Lying in a hospital bed later that night, reviewing her own charts and hissing at the doctors who proclaimed an inexplicable miscarriage, Glorianna determined Esteban had been playing the game before she even knew about him. Like her, he had drawn up a plan. Like her, he had not expected to fall in love. And like her, he had carried his plan through anyway.
Of course, unlike her, he had killed their child to make a point.
Was it he who did that? Or me?
She squelched the thought. He had written the sorcery. He had goaded her with that note. She hadn’t known the consequences of ignoring it. He had.
All he wanted was to stop me from killing. He wanted me to be a better person. He wanted me to be a better leader. He wanted someone to negotiate with.

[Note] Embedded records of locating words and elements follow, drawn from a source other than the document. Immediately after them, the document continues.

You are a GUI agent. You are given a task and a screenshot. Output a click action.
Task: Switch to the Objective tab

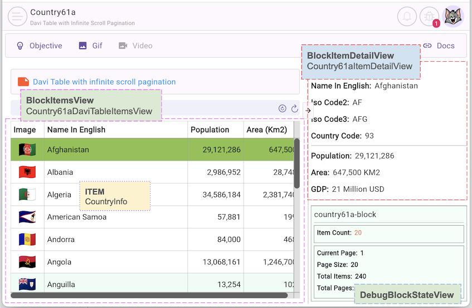pos(39,46)
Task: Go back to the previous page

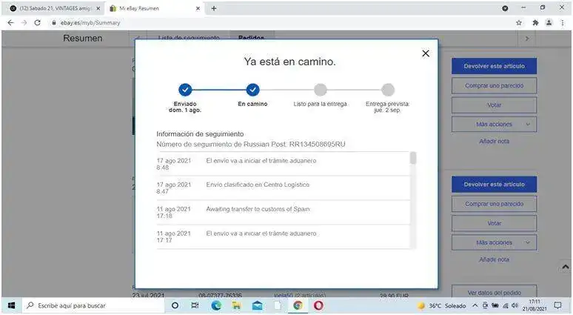Action: coord(10,23)
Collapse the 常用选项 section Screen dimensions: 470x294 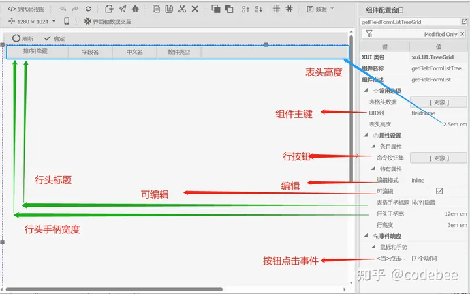pos(366,91)
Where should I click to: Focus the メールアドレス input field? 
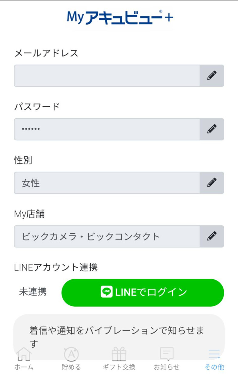pyautogui.click(x=107, y=76)
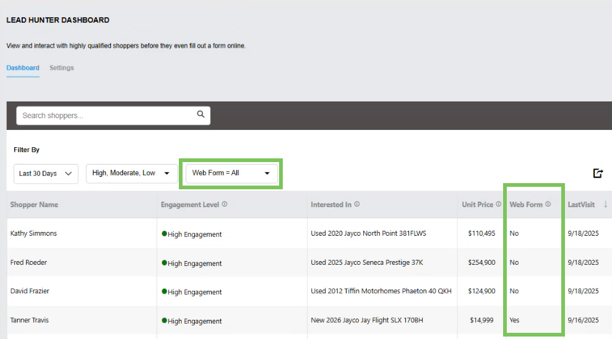Select the Dashboard tab
Viewport: 612px width, 339px height.
tap(23, 68)
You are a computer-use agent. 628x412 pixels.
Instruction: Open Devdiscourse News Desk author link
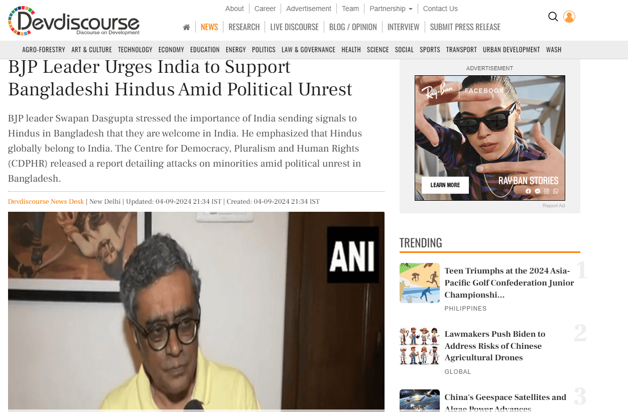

This was more nonsense, she assured herself as she squeezed a dull fingernail under the clipboard blade that also held her chart. His plan was clearly flawed. True, she couldn’t kill anymore. The bastard probably had even worse in store for her if she did. Fine. She didn’t need to do the killing. She would have others do it for her.
 
 
Three years later, as she led the beaststalker army that crushed the city of Pinegrove and occupied it, she watched disciple after disciple maim and murder. The fact that the monsters they killed were in human form, and that only she could see the tiny winged demons inside, meant nothing to her. Nor did the fact that they were dragons, and not spiders like Esteban. What did it matter anymore? They were all the same.
She had the houses emptied, and the hospitals purged, and the cemeteries exhumed. She had the historical landmarks torn down, so that tourists would not come to visit expecting them; and she refurnished city hall to her own liking. She sent out word that the newly incorporated town of Winoka welcomed beaststalkers, as well as any who sought protection from the horrors of the crescent moon.
For the next sixty years, the town never bothered to hold a local election. There was no need: Glorianna was their leader. More than a leader: a saint. More than a saint: a goddess.
When she asked her disciples, they denied her nothing—not even the occasional child to raise, to fill the void in her heart that Esteban had ripped open.